The South arm of Sulawesi was an active continental margin from approximately 60 to 10 Ma, when it collided with the microcontinental fragment of Buton. Pre-collisional samples analyzed for this study are characterized by a geochemical signature typical of arc volcanics: high LILE/HFSE ratios; ⁸⁷Sr/⁸⁶Sr slightly higher than MORB; ¹⁴³Nd/¹⁴⁴Nd ratios similar to MORB. Syn-collisional samples have more enriched isotopic signatures, and are relatively potassium rich. This is interpreted to reflect a larger contribution from subducted sediments, added to the mantle wedge as a silicic melt. Melting of subducted sediments is interpreted to result from a decrease in subduction rate and an increase of temperature in the slab. Magmatism that postdates the collisional event by 10 Ma is characterized by higher Nb/Y ratios than the pre- or syn-collisional samples, and Sr and Nd isotopic signatures intermediate between these two groups.
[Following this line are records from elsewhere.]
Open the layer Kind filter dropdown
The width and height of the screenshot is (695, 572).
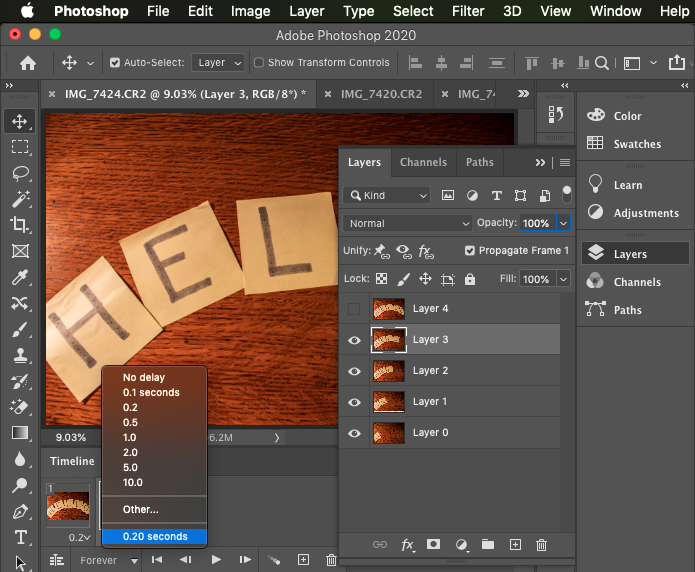(x=387, y=195)
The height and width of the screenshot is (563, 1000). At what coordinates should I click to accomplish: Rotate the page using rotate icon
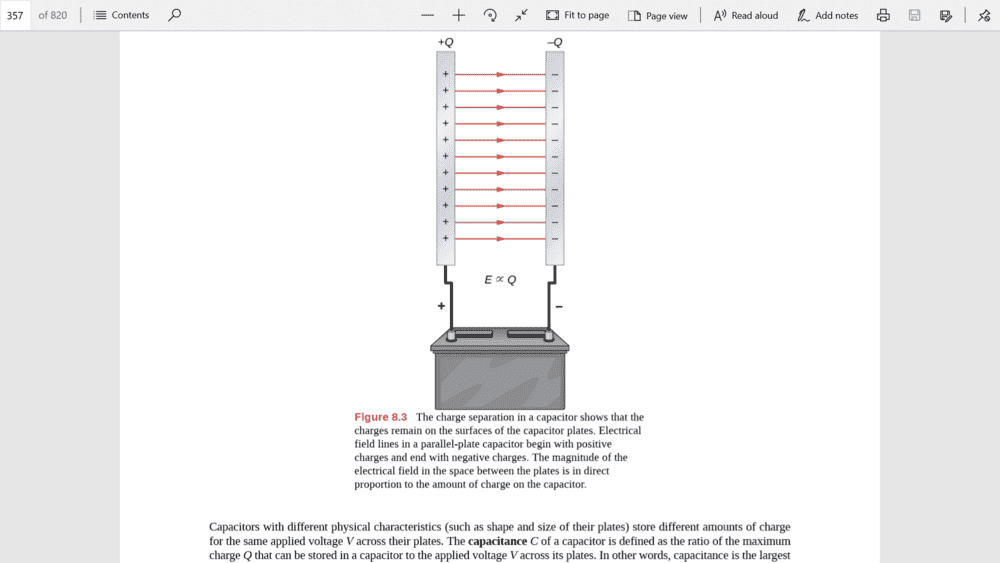490,15
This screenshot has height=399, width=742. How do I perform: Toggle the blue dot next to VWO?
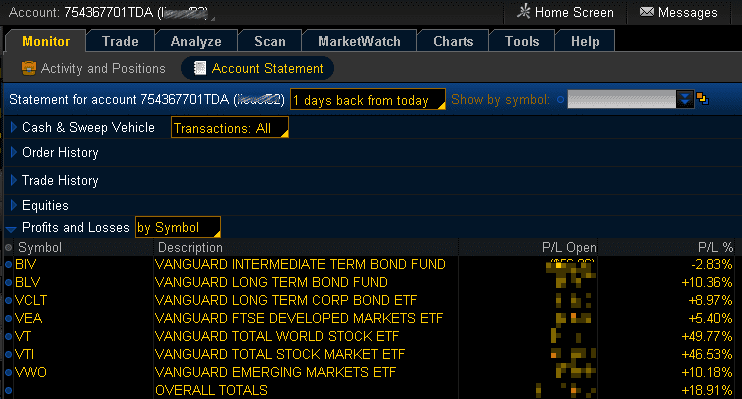9,372
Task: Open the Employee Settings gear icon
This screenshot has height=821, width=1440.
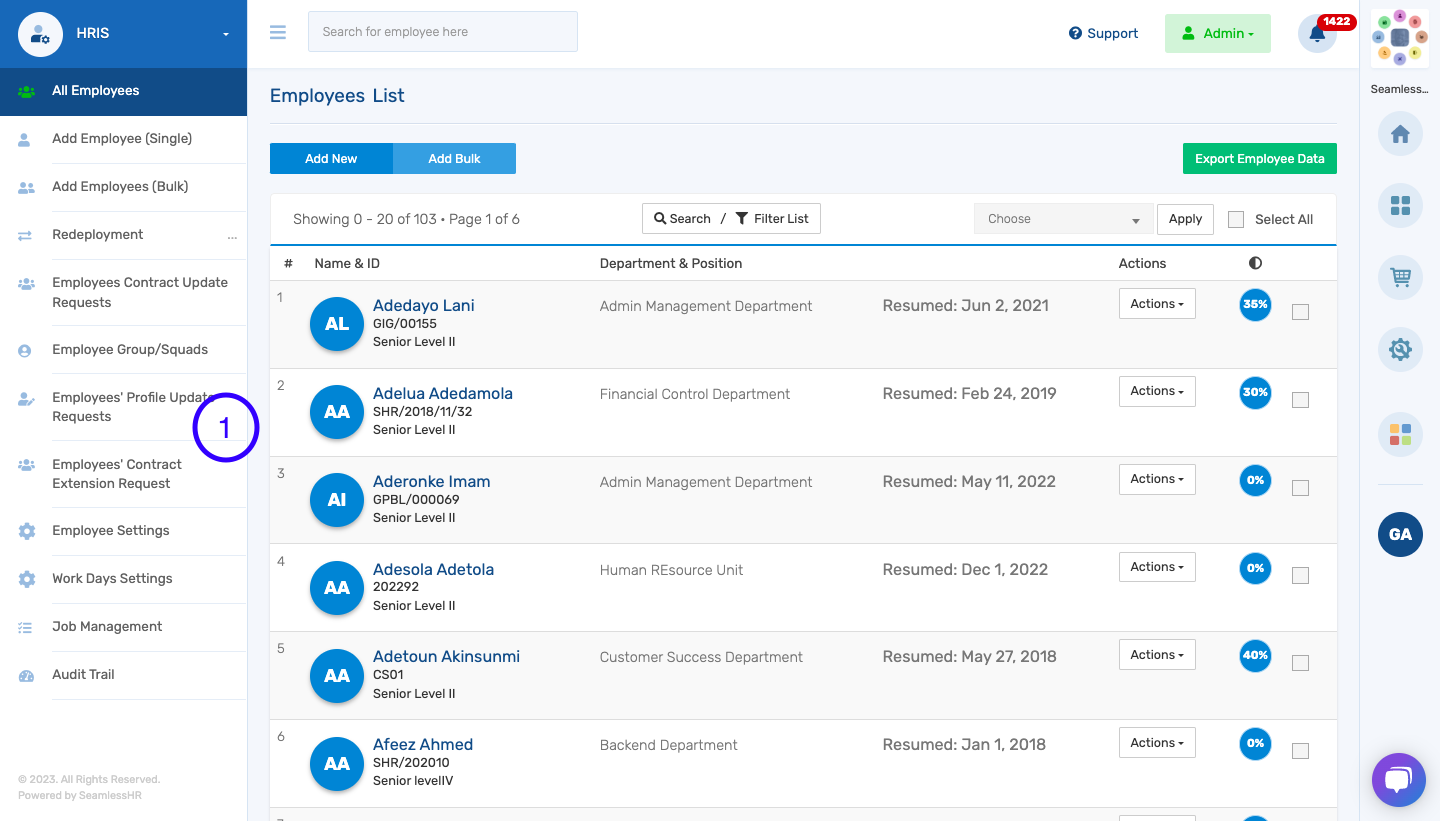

This is likely to reflect melting of a subduction-modified mantle, with a significant contribution from the sub-continental lithospheric mantle. Comparison with post-collisional magmatism from other areas of the world suggests that trace element signatures are similar, but isotopic characteristics are variable. The latter are likely to reflect both the age of the sub-continental lithospheric mantle and the time lag between cessation of subduction and formation of the post-collisional magmas.     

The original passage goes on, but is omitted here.